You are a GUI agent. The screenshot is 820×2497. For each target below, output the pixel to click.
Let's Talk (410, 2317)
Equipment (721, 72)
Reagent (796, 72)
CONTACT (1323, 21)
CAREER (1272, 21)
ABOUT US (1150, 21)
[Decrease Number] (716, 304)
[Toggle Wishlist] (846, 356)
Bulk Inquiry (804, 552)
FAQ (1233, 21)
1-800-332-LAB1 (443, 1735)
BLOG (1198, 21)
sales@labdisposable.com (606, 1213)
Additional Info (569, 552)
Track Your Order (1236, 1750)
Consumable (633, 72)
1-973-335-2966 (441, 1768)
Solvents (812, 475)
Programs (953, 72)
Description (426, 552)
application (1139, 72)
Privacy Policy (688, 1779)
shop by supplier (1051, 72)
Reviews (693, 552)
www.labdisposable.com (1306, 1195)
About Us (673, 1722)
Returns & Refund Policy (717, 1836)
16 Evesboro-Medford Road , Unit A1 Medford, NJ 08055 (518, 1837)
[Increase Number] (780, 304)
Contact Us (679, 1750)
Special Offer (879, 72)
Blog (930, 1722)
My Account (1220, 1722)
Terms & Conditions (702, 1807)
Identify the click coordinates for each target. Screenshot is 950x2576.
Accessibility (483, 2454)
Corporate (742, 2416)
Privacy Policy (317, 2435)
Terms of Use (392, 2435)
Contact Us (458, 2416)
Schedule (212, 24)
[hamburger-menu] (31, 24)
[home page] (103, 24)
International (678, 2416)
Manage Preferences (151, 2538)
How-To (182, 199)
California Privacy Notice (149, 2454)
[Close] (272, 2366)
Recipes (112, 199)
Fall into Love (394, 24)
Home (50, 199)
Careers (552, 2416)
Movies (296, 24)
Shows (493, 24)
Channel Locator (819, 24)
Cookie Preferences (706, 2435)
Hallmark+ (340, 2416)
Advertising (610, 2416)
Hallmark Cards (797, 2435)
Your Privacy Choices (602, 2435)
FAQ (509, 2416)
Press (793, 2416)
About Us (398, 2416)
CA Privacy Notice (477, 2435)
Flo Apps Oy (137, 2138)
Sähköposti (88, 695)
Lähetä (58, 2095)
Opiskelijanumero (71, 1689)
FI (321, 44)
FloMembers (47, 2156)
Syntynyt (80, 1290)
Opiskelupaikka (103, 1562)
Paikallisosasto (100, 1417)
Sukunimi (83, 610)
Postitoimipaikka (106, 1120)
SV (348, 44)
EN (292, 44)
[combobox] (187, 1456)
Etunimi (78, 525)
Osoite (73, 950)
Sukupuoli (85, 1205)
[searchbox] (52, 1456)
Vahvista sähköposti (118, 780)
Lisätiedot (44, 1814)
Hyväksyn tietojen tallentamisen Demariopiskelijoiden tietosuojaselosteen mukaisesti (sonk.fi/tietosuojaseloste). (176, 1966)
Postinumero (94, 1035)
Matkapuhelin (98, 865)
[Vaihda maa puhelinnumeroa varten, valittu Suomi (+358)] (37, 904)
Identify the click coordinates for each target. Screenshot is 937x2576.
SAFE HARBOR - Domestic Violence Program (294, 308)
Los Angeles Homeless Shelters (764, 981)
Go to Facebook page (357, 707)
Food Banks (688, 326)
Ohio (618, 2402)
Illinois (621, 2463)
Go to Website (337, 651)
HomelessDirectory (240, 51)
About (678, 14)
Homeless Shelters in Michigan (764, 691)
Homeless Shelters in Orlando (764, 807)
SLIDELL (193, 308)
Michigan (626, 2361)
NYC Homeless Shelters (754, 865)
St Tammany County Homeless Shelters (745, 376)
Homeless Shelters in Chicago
+===+
Would you output the full listing exactly as it stands?

You are a GUI agent. The screenshot is 820×2497. For each target below, output the pixel to click.
Let's Talk (410, 2317)
Equipment (721, 72)
Reagent (796, 72)
CONTACT (1323, 21)
CAREER (1272, 21)
ABOUT US (1150, 21)
[Decrease Number] (716, 304)
[Toggle Wishlist] (846, 356)
Bulk Inquiry (804, 552)
FAQ (1233, 21)
1-800-332-LAB1 (443, 1735)
BLOG (1198, 21)
sales@labdisposable.com (606, 1213)
Additional Info (569, 552)
Track Your Order (1236, 1750)
Consumable (633, 72)
1-973-335-2966 (441, 1768)
Solvents (812, 475)
Programs (953, 72)
Description (426, 552)
application (1139, 72)
Privacy Policy (688, 1779)
shop by supplier (1051, 72)
Reviews (693, 552)
www.labdisposable.com (1306, 1195)
About Us (673, 1722)
Returns & Refund Policy (717, 1836)
16 Evesboro-Medford Road , Unit A1 Medford, NJ 08055 (518, 1837)
[Increase Number] (780, 304)
Contact Us (679, 1750)
Special Offer (879, 72)
Blog (930, 1722)
My Account (1220, 1722)
Terms & Conditions (702, 1807)
Identify the click coordinates for each target. Screenshot is 950x2576.
Accessibility (483, 2454)
Corporate (742, 2416)
Privacy Policy (317, 2435)
Terms of Use (392, 2435)
Contact Us (458, 2416)
Schedule (212, 24)
[hamburger-menu] (31, 24)
[home page] (103, 24)
International (678, 2416)
Manage Preferences (151, 2538)
How-To (182, 199)
California Privacy Notice (149, 2454)
[Close] (272, 2366)
Recipes (112, 199)
Fall into Love (394, 24)
Home (50, 199)
Careers (552, 2416)
Movies (296, 24)
Shows (493, 24)
Channel Locator (819, 24)
Cookie Preferences (706, 2435)
Hallmark+ (340, 2416)
Advertising (610, 2416)
Hallmark Cards (797, 2435)
Your Privacy Choices (602, 2435)
FAQ (509, 2416)
Press (793, 2416)
About Us (398, 2416)
CA Privacy Notice (477, 2435)
Flo Apps Oy (137, 2138)
Sähköposti (88, 695)
Lähetä (58, 2095)
Opiskelijanumero (71, 1689)
FI (321, 44)
FloMembers (47, 2156)
Syntynyt (80, 1290)
Opiskelupaikka (103, 1562)
Paikallisosasto (100, 1417)
Sukunimi (83, 610)
Postitoimipaikka (106, 1120)
SV (348, 44)
EN (292, 44)
[combobox] (187, 1456)
Etunimi (78, 525)
Osoite (73, 950)
Sukupuoli (85, 1205)
[searchbox] (52, 1456)
Vahvista sähköposti (118, 780)
Lisätiedot (44, 1814)
Hyväksyn tietojen tallentamisen Demariopiskelijoiden tietosuojaselosteen mukaisesti (sonk.fi/tietosuojaseloste). (176, 1966)
Postinumero (94, 1035)
Matkapuhelin (98, 865)
[Vaihda maa puhelinnumeroa varten, valittu Suomi (+358)] (37, 904)
Identify the click coordinates for each target. Screenshot is 937x2576.
SAFE HARBOR - Domestic Violence Program (294, 308)
Los Angeles Homeless Shelters (764, 981)
Go to Facebook page (357, 707)
Food Banks (688, 326)
Ohio (618, 2402)
Illinois (621, 2463)
Go to Website (337, 651)
HomelessDirectory (240, 51)
About (678, 14)
Homeless Shelters in Michigan (764, 691)
Homeless Shelters in Orlando (764, 807)
SLIDELL (193, 308)
Michigan (626, 2361)
NYC Homeless Shelters (754, 865)
St Tammany County Homeless Shelters (745, 376)
Homeless Shelters in Chicago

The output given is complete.